He may helm one of the best-known and most successful luxury brands on the planet, but Ralph Lauren designs for himself. Always has. It’s what got him started in the late 1960s, when he couldn’t find the wider neckties he wanted to wear. No one was making them, so he did. Ties and shirts eventually led to seasonal head-to-toe collections, outfitting both men and women for everything from a formal evening out in the city to a yachting excursion off the New England coast to a weekend on a Western ranch. “When I started out, people would see things I was wearing and say, ‘Can you make that for me?’” Lauren recalls. “I guess that was when I knew I had something different.”
But Lauren didn’t stop at clothes. Back in 1983, in the days before major fashion houses had furnishings lines, the designer launched the Ralph Lauren Home Collection, expanding his vision of a thoroughly stylish life. “I came at everything with a sense of how I would want to live,” Lauren says. “My wife, Ricky, and I were shopping for things for our apartment, and all the sheets were very feminine and covered in roses. I wondered, Why can’t I get something masculine? So I took the Oxford cloth we were using to make shirts, turned it into bedding, and sewed buttons down the side of the pillowcases.”
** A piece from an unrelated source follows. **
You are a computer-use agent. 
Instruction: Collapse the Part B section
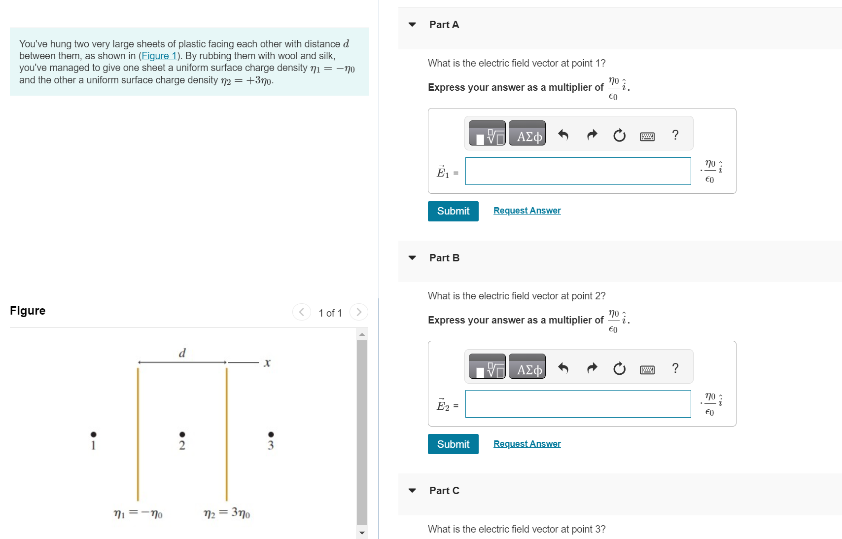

This year marks the 30th anniversary of Lauren’s pioneering home collection, a line whose impact and influence have been monumental. Customers can now buy Ralph Lauren bedding, furniture, lighting, rugs, china and glassware, wall coverings, and paint in a wide variety of looks with evocative names such as Thoroughbred, Modern Penthouse, Jamaica, and, new this fall, Apartment No. One. The latter was inspired by the Duke of Windsor and named for the residence at London’s Kensington Palace where Prince William and Kate Middleton will make their home. The range of offerings reflects Lauren’s unwillingness to be pinned down by a single style. “I’m never just one person,” he notes. Nonetheless, everything carries the unmistakable imprint of the designer and his brand.
In the world of Ralph Lauren, the private and business spheres are so tightly aligned as to be virtually indistinguishable. He’s living out the fantasy he’s marketing, with all the trappings: a minimalist Manhattan apartment, a rustic-modern Long Island beach house, a ranch in Colorado, a tropical retreat in Jamaica, and a stone manse in Bedford, New York. Each home is its own distinct vision of the good life, and each tells a different but complementary story—stories that directly shape his collections. “I think it’s the eye, the taste, and the spirit of the dream,” he says when asked what links it all together.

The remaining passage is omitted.